Well in fact '1984', like 'Animal farm' was about totalitarianism of any hue. It is amusing that it is quoted by so many right-wingers who clearly know little about George Orwells other writings, including this; "Every line of serious work that I have written since 1936 has been written, directly or indirectly, against totаlitarianism and for democratic socialism, as I know it.". If you don't like right-wingers being called silly names then you should avoid painting all left-wingers as Stalinists!
What about '97%' ?
Sorry, I have to spell it out, don't I: ninety seven percent.
"Multiple lines of evidence " is a good one
What seems to be missed by this “research” is that Stapel’s papers were peer-reviewed. To criticise Stapel’s papers, therefore, is not just to criticise Stapel, but also to throw the whole principle of the infallibility of peer-review into question. How odd that this idea seems to have been overlooked.
I do find a report like this to be profoundly suspect, extremely unsettling, and considerably untrustworthy. That less than 97% are not somewhat alarmed but are merely surprised makes the whole thing reek of fraudulence (or should that be “Freudulence”?).
(I say, this is rather jolly good fun, isn't it!)
Filter for finding CAGW papers:
might, may, could, possibly, probably, potentially, scenario, model, linked, associated, correlated, range, error, uncertainty, anthropogenic, man made, serious, severe, catastrophic.

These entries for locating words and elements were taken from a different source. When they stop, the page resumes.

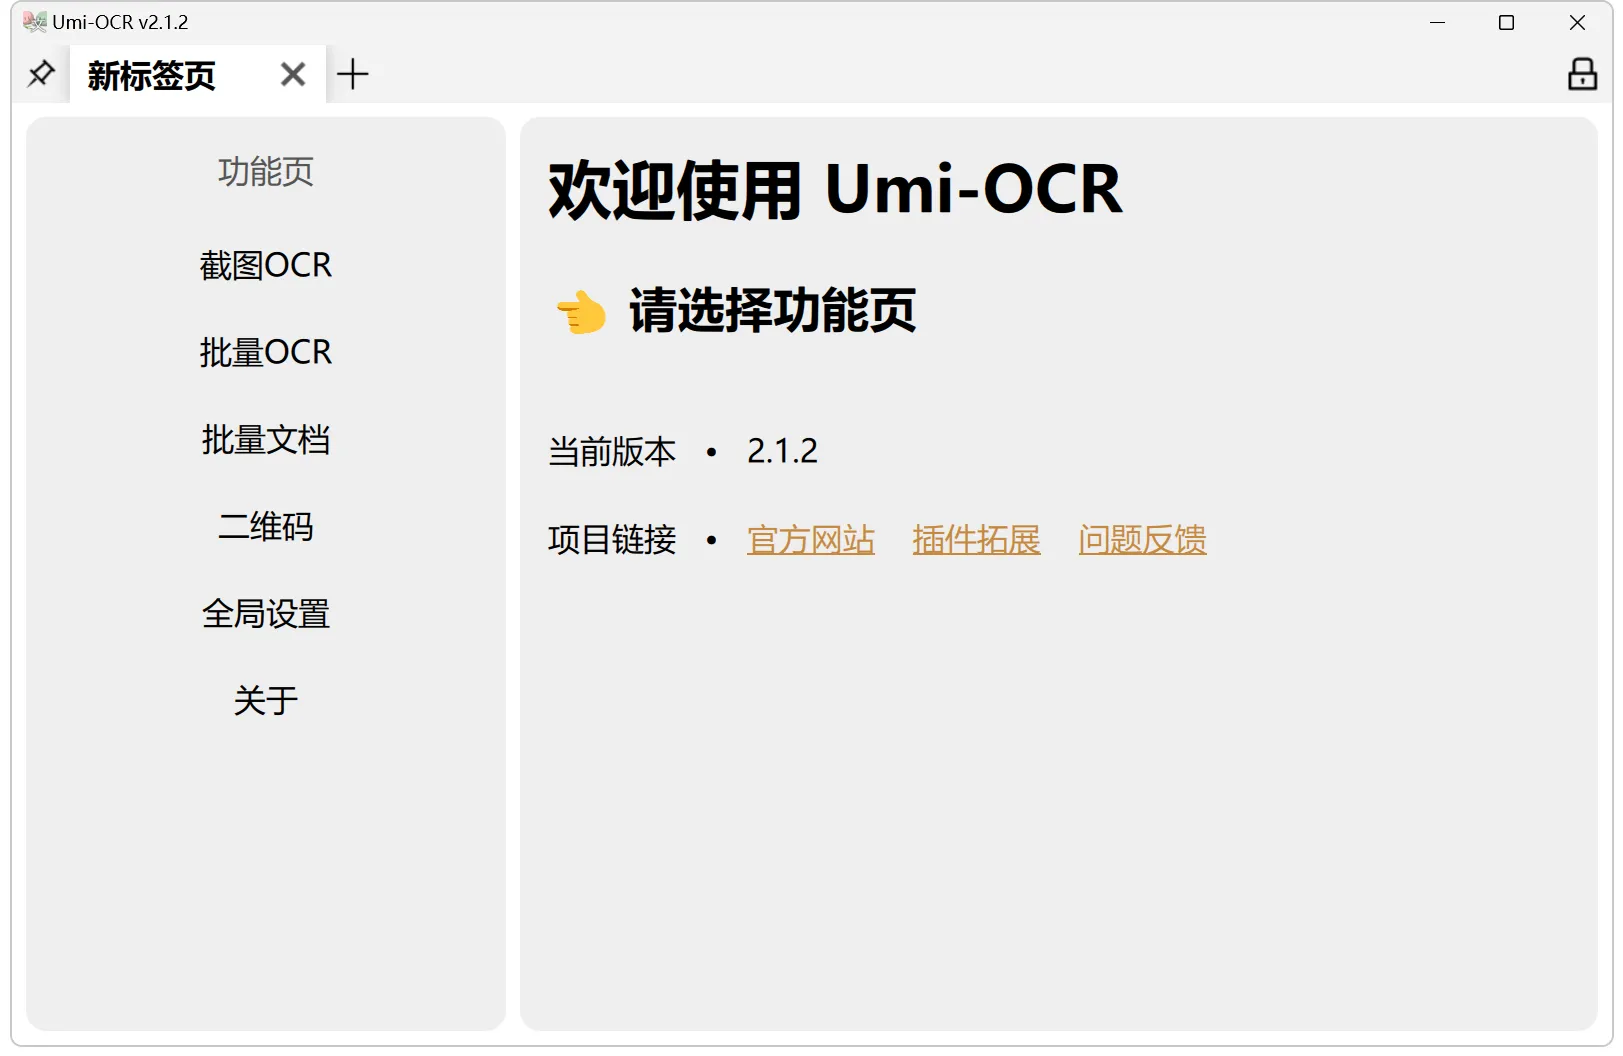This screenshot has width=1623, height=1056.
Task: Click the 2.1.2 version number text
Action: click(782, 451)
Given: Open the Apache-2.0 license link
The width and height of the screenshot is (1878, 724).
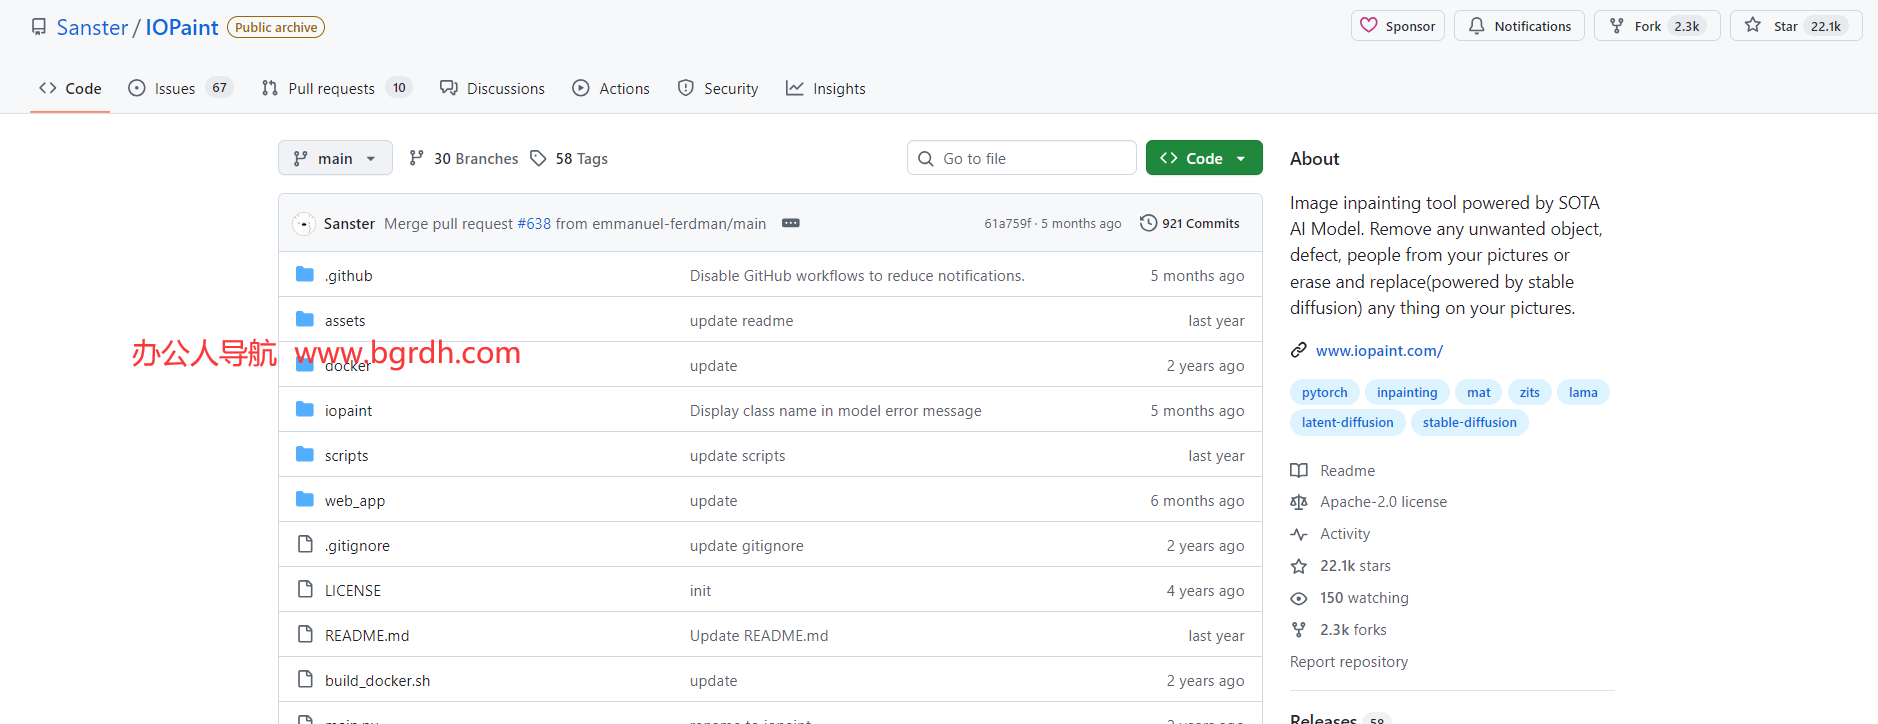Looking at the screenshot, I should pyautogui.click(x=1383, y=502).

'Consistent with' has become the latest verbal sleight of hand.
In objective, impartial terms it actually has no meaning or value whatsoever. Last years Somerset floods were 'consistent with' climate change, or were 'consistent with' lots of rain! Take your pick.
It's weasel words, designed to fool the casual observer (or friendly hack) into confirming the catastrophic message whilst simultaneously offering not a shred of solid scientific or refutable value, thus enabling the user to cover their own arse. It can be either reiterated or distanced from at a later date as required. Very slick.
I thought regulars here knew full well that peer review is only a plausibility test, not any form of validation.
"... the whole principle of the infallibility of peer-review" is a fiction, unfortunately used by both sides. They use it to give equal weight to studies of differing value e.g. editorial from pressure groups versus papers in scientific journals.
Perhaps the point has been overlooked because it is trivial?
I suspect that the main reason the point has been overlooked is that the author does not want to draw people’s attention to the point.
Gergis et al's (peer reviewed) paper was shot down in flames by Jean Sibelius and Steve McIntyre (not peer reviewed, except in the real meaning of the term).
Further update.
robust
rigorous
transparent
open
peer reviewed . . . . . . . . (h/t BritInMontreal)
tipping point
consistent with . . . . . . . . . (h/t Cheshirered)
Adjectives/words that can indicate something fishy.
It looks like it was just me but terms such as 'homogenization', 'emulation' and 'normalization' had me wondering what the hell was going on. I even came across 'deinhomogenization' at GISS.
If you applied this test - the danger is that almost all science papers might be found to be dodgy.